Data in this exercise -
::::::

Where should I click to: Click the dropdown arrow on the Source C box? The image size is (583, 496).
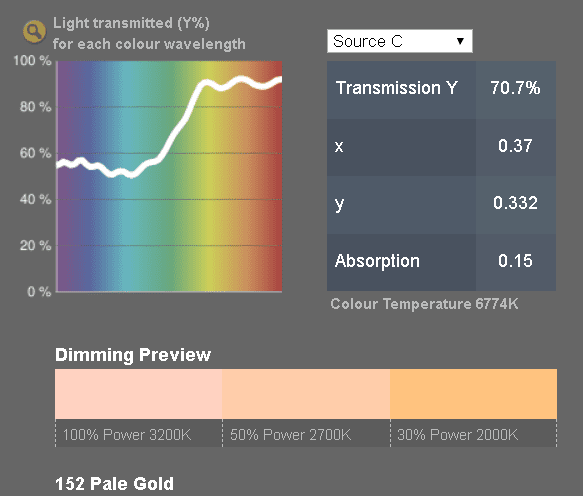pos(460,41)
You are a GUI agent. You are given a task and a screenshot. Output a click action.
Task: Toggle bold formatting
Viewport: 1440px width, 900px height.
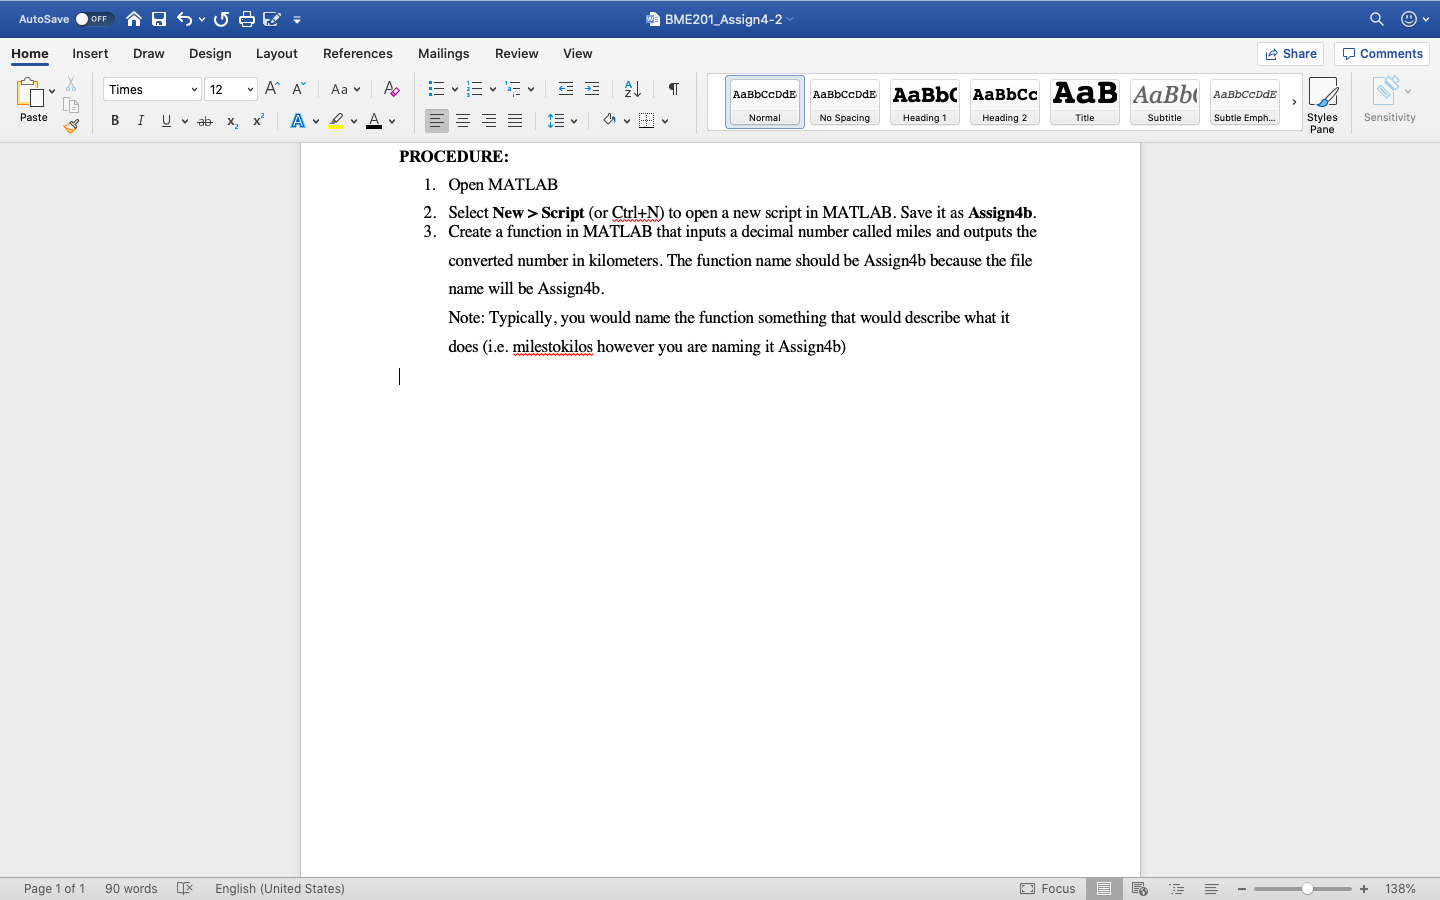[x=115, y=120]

::::::

Your objective -
The entries above need to be repeated word for word, minus their pictures.

Exercise response -
Where should I click to: Click the dropdown arrow on the Source C box? The image size is (583, 496).
pos(460,41)
You are a GUI agent. You are given a task and a screenshot. Output a click action.
Task: Toggle bold formatting
Viewport: 1440px width, 900px height.
[x=115, y=120]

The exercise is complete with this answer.